[Сохранённые записи набора данных]
::::::
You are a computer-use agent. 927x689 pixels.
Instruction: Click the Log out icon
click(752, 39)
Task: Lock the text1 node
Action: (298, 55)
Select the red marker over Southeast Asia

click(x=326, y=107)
::::::
_ЧТО ТРЕБУЕТСЯ_:
Пожалуйста, выведите все записи выше строка в строку, ничего в них не меняя.

_ВЫПОЛНЕННОЕ УПРАЖНЕНИЕ_:
You are a computer-use agent. 927x689 pixels.
Instruction: Click the Log out icon
click(752, 39)
Task: Lock the text1 node
Action: (298, 55)
Select the red marker over Southeast Asia

click(x=326, y=107)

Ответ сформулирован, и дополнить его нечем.